_ИСХОДНЫЙ ТЕКСТ_
Вид очкастого англичанина в широкополой шляпе, бегающего по лесу за жуками, очень позабавил по меньшей мере одного обитателя Хаара. Понаблюдав за действиями Уоллеса некоторое время и дождавшись, когда пойманный экземпляр будет наколот на булавку и аккуратно уложен в коробку, этот старик «больше не мог сдерживаться — он расхохотался от всей души, даже согнулся пополам от смеха». Это, по мнению Уоллеса, было прекрасной иллюстрацией различия между малайским и папуасским национальным характером: «Малаец мог бы с изумлением уставиться на вас и спросить, что же это вы делаете, но никогда бы не стал хохотать над чужестранцем с таким откровенным удовольствием».

Несмотря на сложный рельеф, затруднивший прогулки по острову, и то, что самых красивых бабочек поймать не удалось — они упархивали прямо из-под сачка, Уоллес записал, что в целом очень доволен посещением острова. За четыре дня он увеличил свою коллекцию насекомых на 194 вида (в том числе 35 видов бабочек, многие из которых были неизвестны европейским энтомологам), а коллекция птиц пополнилась на пятнадцать экземпляров.

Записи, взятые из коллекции
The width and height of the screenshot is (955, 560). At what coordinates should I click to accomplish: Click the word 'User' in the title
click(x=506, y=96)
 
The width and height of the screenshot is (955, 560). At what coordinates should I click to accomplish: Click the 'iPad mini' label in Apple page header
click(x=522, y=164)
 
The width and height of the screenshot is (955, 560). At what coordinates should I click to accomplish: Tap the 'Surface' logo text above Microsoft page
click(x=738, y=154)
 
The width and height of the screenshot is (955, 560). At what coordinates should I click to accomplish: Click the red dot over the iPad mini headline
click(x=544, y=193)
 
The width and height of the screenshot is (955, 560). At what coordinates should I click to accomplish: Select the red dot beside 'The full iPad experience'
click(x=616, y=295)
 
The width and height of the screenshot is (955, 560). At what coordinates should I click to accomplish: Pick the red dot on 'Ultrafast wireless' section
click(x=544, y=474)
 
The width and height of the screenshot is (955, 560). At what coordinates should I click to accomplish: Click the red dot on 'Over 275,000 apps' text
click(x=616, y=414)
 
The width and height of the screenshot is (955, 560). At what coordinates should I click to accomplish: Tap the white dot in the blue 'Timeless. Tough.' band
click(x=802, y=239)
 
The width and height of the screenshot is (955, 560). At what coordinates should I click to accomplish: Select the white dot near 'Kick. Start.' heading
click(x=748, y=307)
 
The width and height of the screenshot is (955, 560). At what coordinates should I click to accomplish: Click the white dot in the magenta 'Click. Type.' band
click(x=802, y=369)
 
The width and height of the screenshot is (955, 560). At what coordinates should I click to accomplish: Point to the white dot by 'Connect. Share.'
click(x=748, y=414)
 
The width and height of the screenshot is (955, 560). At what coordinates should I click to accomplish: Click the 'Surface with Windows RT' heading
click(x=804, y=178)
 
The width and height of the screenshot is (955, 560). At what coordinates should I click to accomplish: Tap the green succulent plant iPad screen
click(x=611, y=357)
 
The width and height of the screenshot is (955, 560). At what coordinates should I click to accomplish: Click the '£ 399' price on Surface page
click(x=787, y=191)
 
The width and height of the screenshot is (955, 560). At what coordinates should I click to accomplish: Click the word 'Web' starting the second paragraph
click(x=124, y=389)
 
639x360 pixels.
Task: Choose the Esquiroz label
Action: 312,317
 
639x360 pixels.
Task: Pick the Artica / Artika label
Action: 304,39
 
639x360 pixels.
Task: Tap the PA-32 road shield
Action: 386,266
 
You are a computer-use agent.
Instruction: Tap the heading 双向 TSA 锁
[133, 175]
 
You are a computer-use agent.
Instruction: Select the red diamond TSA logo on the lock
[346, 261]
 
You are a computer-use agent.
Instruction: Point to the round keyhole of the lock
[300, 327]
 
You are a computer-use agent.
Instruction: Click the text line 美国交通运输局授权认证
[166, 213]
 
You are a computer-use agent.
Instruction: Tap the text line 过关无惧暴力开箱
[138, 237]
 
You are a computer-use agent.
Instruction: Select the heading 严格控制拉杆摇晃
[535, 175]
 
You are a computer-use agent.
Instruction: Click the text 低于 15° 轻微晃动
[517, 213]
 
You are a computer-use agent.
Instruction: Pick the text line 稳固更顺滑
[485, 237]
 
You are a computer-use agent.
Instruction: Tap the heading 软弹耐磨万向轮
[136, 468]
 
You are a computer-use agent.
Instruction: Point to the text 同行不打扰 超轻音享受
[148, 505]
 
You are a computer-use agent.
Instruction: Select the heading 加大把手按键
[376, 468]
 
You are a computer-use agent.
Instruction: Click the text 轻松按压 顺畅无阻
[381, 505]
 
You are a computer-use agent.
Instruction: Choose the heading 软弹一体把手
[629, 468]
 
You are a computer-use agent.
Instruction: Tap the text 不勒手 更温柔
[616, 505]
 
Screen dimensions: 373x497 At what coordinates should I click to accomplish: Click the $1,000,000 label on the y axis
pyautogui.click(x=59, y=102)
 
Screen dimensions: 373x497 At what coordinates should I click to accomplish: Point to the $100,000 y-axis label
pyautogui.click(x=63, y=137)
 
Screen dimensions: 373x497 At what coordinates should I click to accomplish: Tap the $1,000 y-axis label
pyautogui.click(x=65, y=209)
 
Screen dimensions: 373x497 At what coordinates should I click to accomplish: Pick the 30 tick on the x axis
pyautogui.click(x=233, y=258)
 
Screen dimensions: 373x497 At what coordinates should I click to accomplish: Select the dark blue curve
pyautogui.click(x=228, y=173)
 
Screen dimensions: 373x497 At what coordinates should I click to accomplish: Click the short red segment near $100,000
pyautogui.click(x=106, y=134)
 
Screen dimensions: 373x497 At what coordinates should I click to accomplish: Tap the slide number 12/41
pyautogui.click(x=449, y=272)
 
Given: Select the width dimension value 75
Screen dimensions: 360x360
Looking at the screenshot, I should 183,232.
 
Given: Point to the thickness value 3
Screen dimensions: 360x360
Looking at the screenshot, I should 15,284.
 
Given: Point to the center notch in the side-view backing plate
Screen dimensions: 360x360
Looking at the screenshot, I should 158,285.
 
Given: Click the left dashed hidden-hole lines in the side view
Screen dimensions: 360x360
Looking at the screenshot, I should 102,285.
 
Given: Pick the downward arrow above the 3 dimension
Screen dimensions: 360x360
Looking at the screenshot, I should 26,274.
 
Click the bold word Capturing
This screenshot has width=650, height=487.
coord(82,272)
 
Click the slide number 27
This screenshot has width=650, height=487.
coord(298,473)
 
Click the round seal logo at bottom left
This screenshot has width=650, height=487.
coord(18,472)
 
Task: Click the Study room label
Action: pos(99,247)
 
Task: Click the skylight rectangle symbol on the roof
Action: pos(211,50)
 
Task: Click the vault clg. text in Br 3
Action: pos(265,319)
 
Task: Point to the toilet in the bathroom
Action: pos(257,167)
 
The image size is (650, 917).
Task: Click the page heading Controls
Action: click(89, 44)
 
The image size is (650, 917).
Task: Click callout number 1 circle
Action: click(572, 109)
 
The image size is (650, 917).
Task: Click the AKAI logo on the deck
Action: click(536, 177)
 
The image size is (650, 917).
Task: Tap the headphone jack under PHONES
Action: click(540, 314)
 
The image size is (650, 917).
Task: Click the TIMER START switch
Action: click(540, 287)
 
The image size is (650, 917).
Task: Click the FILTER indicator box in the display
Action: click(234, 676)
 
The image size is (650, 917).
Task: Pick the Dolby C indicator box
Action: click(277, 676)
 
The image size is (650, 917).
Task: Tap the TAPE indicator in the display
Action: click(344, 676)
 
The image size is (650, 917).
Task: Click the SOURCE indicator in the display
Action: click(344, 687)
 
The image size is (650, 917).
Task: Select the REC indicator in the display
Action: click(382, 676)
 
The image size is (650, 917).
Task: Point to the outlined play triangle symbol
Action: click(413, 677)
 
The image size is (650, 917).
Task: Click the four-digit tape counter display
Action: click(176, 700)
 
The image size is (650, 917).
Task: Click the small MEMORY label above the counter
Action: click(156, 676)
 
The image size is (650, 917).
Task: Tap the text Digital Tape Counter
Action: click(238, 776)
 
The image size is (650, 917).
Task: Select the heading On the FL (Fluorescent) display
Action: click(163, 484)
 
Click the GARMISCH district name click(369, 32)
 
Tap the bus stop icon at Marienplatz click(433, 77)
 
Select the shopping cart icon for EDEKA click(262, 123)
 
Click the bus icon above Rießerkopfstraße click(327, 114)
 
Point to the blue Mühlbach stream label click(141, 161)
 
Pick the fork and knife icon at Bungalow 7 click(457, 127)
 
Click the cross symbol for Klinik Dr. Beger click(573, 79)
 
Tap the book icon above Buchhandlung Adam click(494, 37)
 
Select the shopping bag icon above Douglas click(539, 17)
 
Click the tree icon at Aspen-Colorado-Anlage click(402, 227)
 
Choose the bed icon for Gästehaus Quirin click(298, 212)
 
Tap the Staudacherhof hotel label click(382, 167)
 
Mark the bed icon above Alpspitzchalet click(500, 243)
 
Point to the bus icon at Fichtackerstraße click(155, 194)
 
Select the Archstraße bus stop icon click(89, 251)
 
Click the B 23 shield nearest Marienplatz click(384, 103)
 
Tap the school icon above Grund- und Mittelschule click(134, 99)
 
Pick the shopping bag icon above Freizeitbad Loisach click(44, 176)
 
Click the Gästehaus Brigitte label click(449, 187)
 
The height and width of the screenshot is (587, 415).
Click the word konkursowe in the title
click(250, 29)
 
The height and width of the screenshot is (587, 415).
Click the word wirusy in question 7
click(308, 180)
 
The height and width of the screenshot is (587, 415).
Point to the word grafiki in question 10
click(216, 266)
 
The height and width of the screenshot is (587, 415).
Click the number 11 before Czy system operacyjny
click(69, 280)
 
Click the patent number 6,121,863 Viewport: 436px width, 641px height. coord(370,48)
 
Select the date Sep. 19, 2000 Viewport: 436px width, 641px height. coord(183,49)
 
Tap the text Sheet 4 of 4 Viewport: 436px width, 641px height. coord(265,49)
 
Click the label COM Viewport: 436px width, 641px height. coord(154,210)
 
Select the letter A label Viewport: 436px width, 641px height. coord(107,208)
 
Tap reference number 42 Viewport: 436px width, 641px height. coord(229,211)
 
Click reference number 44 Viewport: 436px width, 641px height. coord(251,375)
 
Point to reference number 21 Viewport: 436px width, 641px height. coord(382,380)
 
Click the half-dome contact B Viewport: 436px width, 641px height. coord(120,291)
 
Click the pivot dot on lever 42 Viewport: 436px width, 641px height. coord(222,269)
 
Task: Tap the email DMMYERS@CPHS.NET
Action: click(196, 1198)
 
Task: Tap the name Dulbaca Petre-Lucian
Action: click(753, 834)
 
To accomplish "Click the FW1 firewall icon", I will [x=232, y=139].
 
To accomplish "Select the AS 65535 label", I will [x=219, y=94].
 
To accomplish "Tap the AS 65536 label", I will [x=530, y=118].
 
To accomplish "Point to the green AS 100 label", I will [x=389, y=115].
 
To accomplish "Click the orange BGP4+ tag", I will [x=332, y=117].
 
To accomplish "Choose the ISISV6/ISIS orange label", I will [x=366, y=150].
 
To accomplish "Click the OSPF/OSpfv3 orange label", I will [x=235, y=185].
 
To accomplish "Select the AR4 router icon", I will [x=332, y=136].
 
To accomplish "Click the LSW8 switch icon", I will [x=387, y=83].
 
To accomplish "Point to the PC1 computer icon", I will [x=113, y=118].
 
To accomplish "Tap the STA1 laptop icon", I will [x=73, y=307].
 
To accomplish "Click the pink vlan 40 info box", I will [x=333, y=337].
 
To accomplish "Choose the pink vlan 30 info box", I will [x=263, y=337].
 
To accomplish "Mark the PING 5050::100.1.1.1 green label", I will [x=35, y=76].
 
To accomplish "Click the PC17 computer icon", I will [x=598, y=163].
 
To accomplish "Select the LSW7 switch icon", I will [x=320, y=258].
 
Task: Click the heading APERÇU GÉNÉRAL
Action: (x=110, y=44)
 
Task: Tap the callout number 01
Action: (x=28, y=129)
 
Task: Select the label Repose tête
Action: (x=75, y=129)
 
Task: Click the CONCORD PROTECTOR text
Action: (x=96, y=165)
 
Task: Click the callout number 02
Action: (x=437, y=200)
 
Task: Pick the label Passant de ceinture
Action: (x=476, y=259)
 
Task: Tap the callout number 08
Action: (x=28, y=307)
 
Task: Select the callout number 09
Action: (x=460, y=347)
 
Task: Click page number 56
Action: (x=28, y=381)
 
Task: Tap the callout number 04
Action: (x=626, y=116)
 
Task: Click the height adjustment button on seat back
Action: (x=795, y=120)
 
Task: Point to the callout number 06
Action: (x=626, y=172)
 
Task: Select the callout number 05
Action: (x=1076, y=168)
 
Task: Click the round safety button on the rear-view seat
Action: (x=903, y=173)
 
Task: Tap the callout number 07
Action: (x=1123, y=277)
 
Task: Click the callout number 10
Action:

_ЧТО СДЕЛАТЬ_
Пожалуйста, воспроизведите без изменений часть исходного текста между словами «Несмотря на сложный» и «на пятнадцать экземпляров.» включительно.

_РЕШЕНИЕ ЗАДАНИЯ_
Несмотря на сложный рельеф, затруднивший прогулки по острову, и то, что самых красивых бабочек поймать не удалось — они упархивали прямо из-под сачка, Уоллес записал, что в целом очень доволен посещением острова. За четыре дня он увеличил свою коллекцию насекомых на 194 вида (в том числе 35 видов бабочек, многие из которых были неизвестны европейским энтомологам), а коллекция птиц пополнилась на пятнадцать экземпляров.